After her arrest, she found assistance in navigating her legal situation from someone well-known by many Americans. One of her lawyers was part of O.J. Simpson's so-called dream team who represented him in his trial for the murders of Nicole Brown Simpson and Ronald Goldman.

Barry Scheck defended both O.J. Simpson and Woodward

As Woodward's case went to trial, she had Barry Scheck as a member of her defense team. Scheck had become famous in the legal world for several reasons. He worked as part of O.J. Simpson's defense team because of his experience with DNA evidence, according to the Academy of Achievement. He and his law partner Peter Neufeld had founded the Innocence Project, an organization that reviewed DNA evidence to help those who may have been falsely convicted, in 1992.

Scheck's expertise definitely came in handy as it related to the O.J Simpson case. To help Simpson win an acquittal in 1995, he cross-examined a Los Angeles Police Department criminologist, highlighting issues relating to how the evidence was handled in the case. For the Woodward case, Scheck once again looked for facts to exonerate his client. This time around, he introduced physical findings that contradicted the prosecutors' case against Woodward.

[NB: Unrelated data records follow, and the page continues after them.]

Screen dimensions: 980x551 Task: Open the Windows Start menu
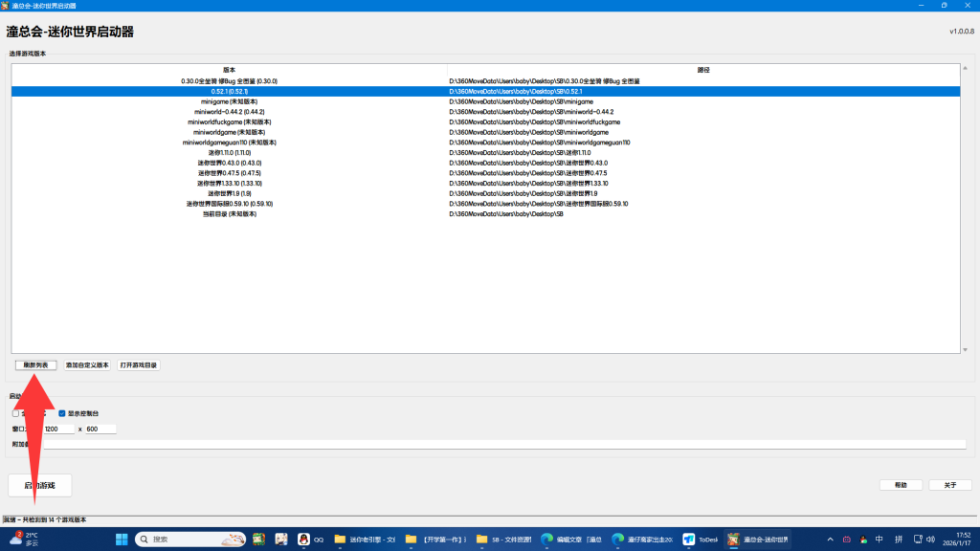(x=123, y=540)
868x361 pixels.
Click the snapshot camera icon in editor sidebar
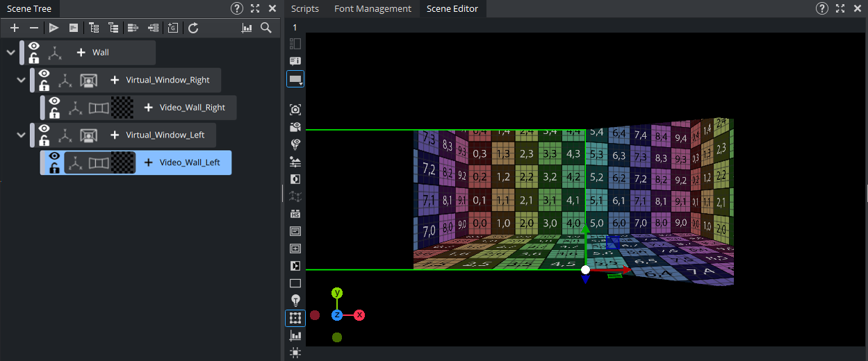295,110
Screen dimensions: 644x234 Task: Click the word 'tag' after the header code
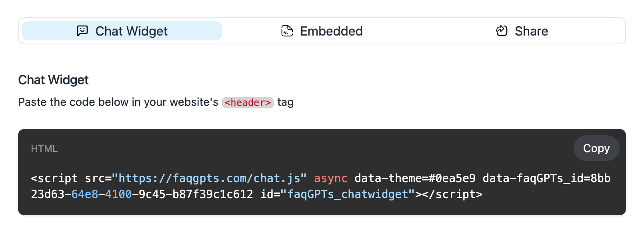click(286, 103)
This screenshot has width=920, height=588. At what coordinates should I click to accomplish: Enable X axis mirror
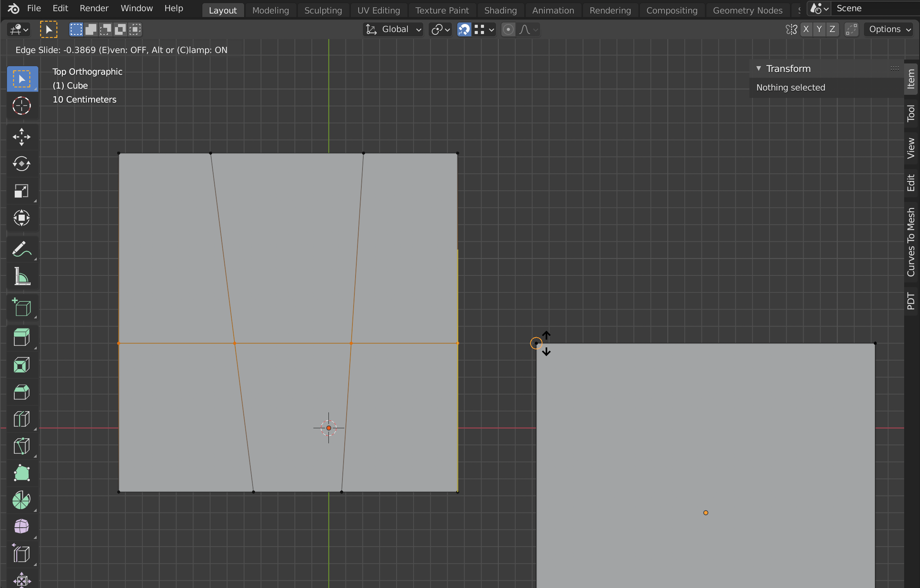tap(806, 29)
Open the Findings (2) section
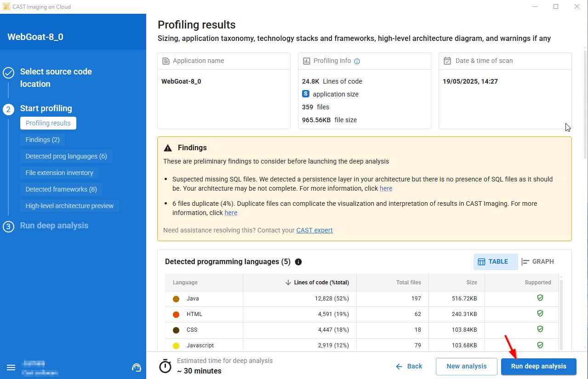The width and height of the screenshot is (588, 379). point(43,140)
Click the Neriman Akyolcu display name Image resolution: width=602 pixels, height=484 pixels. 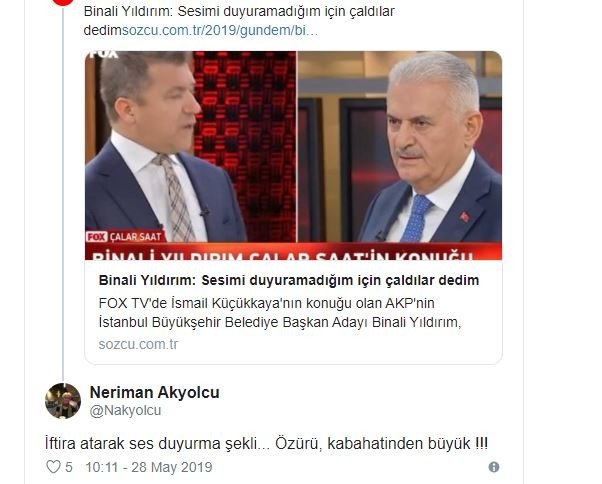(x=154, y=392)
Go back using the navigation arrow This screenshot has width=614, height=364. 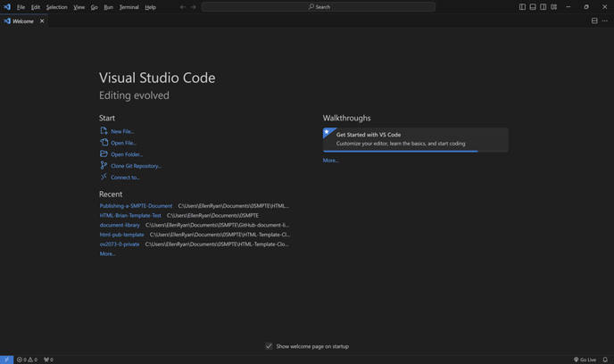(x=183, y=7)
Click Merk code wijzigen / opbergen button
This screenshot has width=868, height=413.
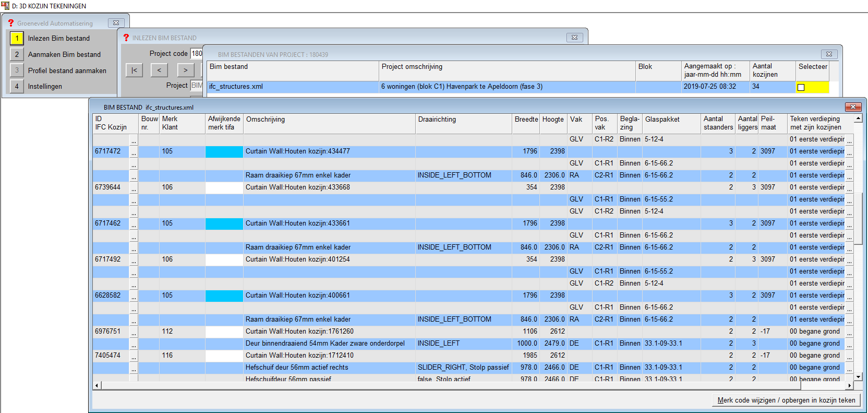click(786, 400)
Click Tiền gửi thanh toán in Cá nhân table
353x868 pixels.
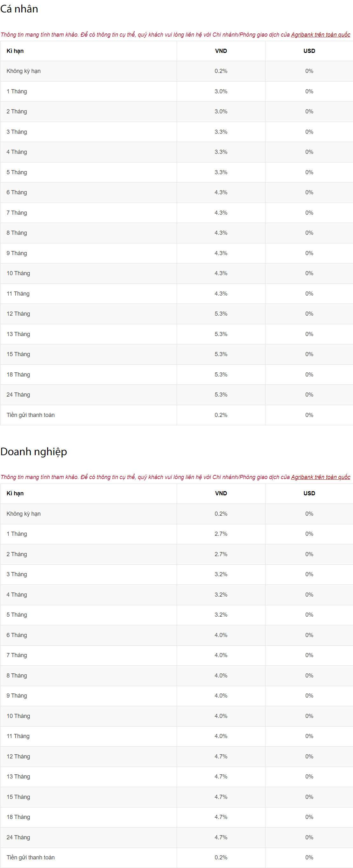(x=31, y=415)
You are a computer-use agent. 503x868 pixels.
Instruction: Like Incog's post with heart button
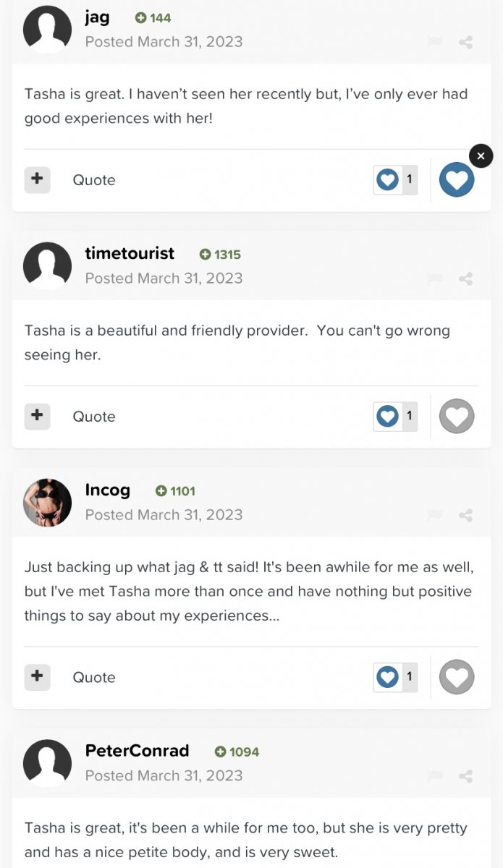pos(457,677)
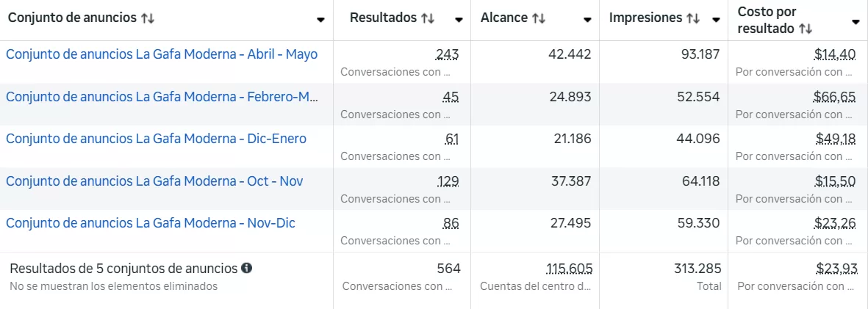Click the 243 results value
The image size is (868, 309).
[448, 54]
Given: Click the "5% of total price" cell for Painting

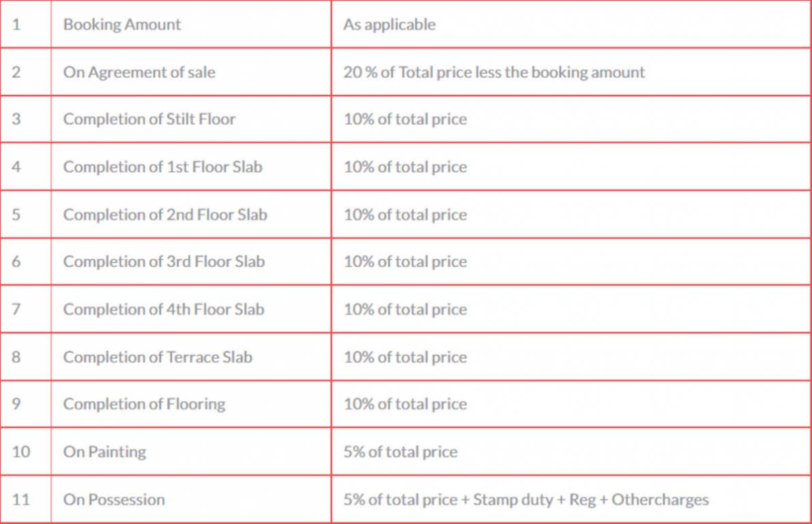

The prosecution claimed that Matthew Eappen had been violently shaken and then thrown by Woodward, which led to the infant's death (via The New York Times).

In defense of Woodward, Scheck and the defense team countered that the images of the baby's brain showed signs of a previous injury -– a hairline skull fracture –- that contributed to his death, per the New York Post. The defense maintained that Woodward had only shaken the child slightly, and it was the old fracture that had caused his death.

A risky legal gamble didn't pay off

Woodward's defense team used an interesting tactic during the trial. They didn't encourage their client to take a plea agreement nor did they let the jurors have the option to find Woodward guilty of the lesser offense of manslaughter instead of a murder charge (via The Washington Post). The jury would be forced to find her guilty of first or second-degree murder or find her not guilty. Second-degree murder meant that Woodward had killed Matthew Eappen on purpose and carried a possible life sentence, according to The New York Times.

Unlike his past client, O.J. Simpson, Sheck wasn't able to secure an acquittal for Woodward. The jury took three days to deliberate the case, and they came back with a guilty verdict on the charge of second-degree murder. Scheck remained committed to the defense strategy, even after the verdict, saying "There are risks in everything you do,"  per The Washington Post. Woodward continued to insist on her innocence, telling the court that "I don't know what happened to Mattie. I'm not responsible for his death."

Woodward received a life sentence for the crime, but a judge made a change to the charge against her shortly after the verdict came in. According to an Associated Press report, Judge Hiller Zobel dropped Woodward's charge to manslaughter and sentenced her to time served. The British teenager returned home to England after her release.